▶ [Problem set]:
[a] In the essay on love and friendship, under what single condition is a true friendship between man and woman said to be possible?
[b] Carry on the essay on love and friendship from its final sentence, keeping its voice and style.

**** Selection

The energies of amorous desire, which the longer they last the larger they grow, follow the laws of elementary physics governing the forces. The most instantaneous love is not the most durable, and if an unexpected satisfaction follows a sudden desire, love may sometimes resemble a glorious rape rather than a true and real passion. It is true that love is not a battle but a long war, and when the first victory is followed by a hundred, a thousand victories, the fulmineous sympathy also may take deep roots in our hearts, and rallying after nearly every struggle, may pervade us all and reach the ideal perfection of coupling intensity with extensiveness, of twinkling at the same time with the light[Pg 53] of those stars that never set and that of the lightning flash that plows the skies. The most perfect love is a sun that never sets, but does cast forth now and then more scintillant flashes. In ordinary cases, however, loves that rise slowly, slowly die away; and those of the nature of lightning last as long as lightning. In all cases, a healthy love, well constituted and destined for a prolific existence, whether born suddenly or slowly, should begin with a violent shock that measures the depths from which the warm sympathy sprang forth. All other affectionate sentiments arise in a manner different from love, whose nature it is to be born amidst thunder and lightning, as gods or demons should be born. Princes cannot come into the world like the masses; and the Prince of Affections cannot come to light with the assistance of an intelligent and affectionate midwife and the domestic cares of relatives. Where a coruscation of the skies and a trembling of the earth do not attend the birth of the new love; where nature does not rend the air with a cry of voluptuousness or of pain, no one can deceive me: a friendship, an affection, some sort of a sentiment, may have come into existence; but I shall certainly not christen the new-born with the sacred baptism of love.

And thus, naturally, we have arrived at those frontiers which separate the only legitimate way by which we may enter the temple from those ways that lead to it through oblique and unused paths. Friendship can be a source of love, and a very good one, but it is always a pathological, unnatural origin, which leads step by step to the worst of the sources of love, such as gratitude, compassion, vanity, lust, revenge.

When one has been able to see a woman during a long time, talk to her and perhaps live with her without calling her by any other name but that of sister or friend, if he feels some day that he loves her, such love resembles those tropical fruits grown in our climate by means of manure and hothouse. Whether friendship is possible between man and woman is an old problem which will never be solved, because many give that name to true, real loves, which, approaching[Pg 54] the threshold of desire, held back, perhaps, by the rigid hand of duty, oscillate suavely and lingeringly in front of the temple without ever entering it. It is by a conventional politeness that to these loves we give the name of friendship, and I will certainly not condemn such innocent falsification; but a true and real friendship, with all the specific characteristics that distinguish this serene affection between man and woman, is not possible except on one condition: to obliterate every sexual mark in the two beings that have shaken hands. And the elimination of the sex in an individual is such a cruel mutilation, both physical and moral, that it destroys more than half of man. If friendship unites two eunuchs of this kind, I shall say that their affection is no longer that which exists between man and woman, but that of two neutral beings. However, as long as a single desire of the other's person is possible in them, as long as the most chaste, the most innocent of desires may arise in them, friendship becomes love. How many are these moral eunuchs? How many men and women can love without desire? Count them and then I shall be able to tell you how many are the cases, well ascertained, of friendship without love between man and woman.

********
**** Information provided

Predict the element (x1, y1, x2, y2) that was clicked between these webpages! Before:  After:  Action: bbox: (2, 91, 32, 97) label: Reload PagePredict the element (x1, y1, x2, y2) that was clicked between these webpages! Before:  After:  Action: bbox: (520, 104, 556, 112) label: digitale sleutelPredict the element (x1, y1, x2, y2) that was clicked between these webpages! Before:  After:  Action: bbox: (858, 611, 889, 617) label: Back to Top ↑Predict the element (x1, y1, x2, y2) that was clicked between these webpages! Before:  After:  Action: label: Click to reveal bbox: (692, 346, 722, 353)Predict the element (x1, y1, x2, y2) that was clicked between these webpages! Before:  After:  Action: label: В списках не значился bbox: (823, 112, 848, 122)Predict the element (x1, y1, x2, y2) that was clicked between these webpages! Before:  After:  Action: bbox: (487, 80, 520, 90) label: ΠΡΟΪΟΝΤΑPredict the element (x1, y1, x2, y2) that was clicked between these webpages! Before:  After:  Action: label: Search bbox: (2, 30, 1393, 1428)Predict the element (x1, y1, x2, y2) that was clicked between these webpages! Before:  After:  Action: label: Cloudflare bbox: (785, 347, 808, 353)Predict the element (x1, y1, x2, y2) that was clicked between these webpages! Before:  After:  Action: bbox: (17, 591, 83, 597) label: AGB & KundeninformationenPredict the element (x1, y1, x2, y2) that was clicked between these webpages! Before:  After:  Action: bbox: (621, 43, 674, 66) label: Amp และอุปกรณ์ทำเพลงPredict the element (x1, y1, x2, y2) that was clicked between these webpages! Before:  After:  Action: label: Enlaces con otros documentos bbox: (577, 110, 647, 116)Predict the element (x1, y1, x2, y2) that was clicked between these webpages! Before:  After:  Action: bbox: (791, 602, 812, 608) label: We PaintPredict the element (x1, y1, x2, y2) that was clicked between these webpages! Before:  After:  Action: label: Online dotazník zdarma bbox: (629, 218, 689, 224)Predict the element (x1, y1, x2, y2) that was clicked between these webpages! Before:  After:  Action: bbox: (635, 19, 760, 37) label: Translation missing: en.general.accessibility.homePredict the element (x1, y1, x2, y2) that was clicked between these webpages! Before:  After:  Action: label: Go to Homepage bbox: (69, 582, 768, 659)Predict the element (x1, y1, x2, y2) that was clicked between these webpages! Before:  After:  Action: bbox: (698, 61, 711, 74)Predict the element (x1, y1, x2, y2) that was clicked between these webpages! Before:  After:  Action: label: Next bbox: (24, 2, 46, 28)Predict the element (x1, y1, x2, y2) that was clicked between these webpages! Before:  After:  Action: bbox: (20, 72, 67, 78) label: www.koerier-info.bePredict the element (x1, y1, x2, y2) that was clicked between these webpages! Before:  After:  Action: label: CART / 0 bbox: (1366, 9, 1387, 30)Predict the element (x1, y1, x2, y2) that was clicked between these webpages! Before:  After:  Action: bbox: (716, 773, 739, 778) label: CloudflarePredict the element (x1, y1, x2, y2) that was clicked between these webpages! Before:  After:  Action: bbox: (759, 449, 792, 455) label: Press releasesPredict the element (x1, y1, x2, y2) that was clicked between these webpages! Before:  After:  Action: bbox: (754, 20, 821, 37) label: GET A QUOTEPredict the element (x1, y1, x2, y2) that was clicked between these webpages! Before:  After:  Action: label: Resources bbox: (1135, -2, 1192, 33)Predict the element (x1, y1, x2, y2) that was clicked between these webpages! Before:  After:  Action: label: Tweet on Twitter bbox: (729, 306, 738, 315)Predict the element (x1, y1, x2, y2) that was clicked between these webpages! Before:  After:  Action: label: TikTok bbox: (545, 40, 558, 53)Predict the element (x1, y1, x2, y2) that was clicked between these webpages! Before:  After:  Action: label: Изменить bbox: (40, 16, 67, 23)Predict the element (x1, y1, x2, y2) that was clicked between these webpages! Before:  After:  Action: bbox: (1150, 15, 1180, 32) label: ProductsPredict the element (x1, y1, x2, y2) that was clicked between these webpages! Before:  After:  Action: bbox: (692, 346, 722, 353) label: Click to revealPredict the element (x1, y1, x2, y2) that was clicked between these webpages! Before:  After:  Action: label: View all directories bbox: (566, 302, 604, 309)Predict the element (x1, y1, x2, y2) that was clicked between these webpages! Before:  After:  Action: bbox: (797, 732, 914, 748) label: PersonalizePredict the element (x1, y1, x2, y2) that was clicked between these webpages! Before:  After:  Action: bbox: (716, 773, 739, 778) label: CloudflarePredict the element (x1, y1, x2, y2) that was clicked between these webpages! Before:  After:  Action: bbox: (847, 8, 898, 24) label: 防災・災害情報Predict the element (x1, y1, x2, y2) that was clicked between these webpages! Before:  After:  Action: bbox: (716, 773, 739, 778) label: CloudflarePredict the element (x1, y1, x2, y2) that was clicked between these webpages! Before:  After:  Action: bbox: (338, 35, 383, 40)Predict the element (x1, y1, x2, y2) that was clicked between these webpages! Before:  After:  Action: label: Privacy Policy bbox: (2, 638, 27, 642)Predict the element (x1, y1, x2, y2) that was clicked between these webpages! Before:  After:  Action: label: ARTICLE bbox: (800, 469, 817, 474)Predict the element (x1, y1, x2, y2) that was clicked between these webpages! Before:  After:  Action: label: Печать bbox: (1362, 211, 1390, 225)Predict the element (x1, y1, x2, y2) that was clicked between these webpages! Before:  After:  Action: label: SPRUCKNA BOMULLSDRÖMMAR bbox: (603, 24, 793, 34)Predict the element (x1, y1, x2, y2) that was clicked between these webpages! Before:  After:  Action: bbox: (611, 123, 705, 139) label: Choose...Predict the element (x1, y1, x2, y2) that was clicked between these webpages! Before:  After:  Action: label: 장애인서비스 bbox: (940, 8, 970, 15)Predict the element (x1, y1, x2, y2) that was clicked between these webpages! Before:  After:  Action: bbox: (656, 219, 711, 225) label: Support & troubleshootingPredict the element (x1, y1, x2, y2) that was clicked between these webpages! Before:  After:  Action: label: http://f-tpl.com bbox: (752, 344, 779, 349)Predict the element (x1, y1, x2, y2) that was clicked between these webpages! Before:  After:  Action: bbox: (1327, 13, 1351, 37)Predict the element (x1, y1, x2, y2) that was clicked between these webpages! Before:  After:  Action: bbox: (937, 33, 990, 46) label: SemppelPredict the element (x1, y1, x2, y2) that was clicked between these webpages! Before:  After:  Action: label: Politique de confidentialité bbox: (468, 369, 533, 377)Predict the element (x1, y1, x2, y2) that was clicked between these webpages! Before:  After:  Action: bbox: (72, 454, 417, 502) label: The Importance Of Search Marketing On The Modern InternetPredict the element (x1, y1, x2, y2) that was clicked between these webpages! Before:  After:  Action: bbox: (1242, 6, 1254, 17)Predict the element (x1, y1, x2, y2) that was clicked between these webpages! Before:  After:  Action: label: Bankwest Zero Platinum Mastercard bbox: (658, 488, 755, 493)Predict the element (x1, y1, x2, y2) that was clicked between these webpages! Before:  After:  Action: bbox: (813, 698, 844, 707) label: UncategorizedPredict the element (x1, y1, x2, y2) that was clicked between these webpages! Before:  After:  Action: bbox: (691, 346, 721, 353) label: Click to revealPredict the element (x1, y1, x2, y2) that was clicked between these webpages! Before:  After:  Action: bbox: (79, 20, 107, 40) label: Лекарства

********

▶ [Exercise results]:
[a] Only by obliterating every sexual mark in the two beings who have shaken hands.

[b]
I wish, nevertheless, to be more explicit, so that I may not seem to go on beating about the bushes without attacking and solving the question because I find it difficult. Are there in this sublunary world a man and a woman glad to see each other, who love each other and who have never desired even a kiss from each other? Yes; those two angels, then, are friends and I admit the possibility of the psychological phenomenon of friendship between two persons of different sex.

From any form of mild affection one can pass to love, and therefore much more easily from that friendship between man and woman knowingly admitted by us as possible. Long-lasting and healthy loves may arise in this way, but they always have a cold skin and a somewhat lymphatic hue. They require restoratives, a hydropathic cure, and, sometimes, cod-liver oil as well, because from the lymphatic they[Pg 55] may also pass to the scrofulous stage. A common variety of this kind of loves is that which originates from gratitude.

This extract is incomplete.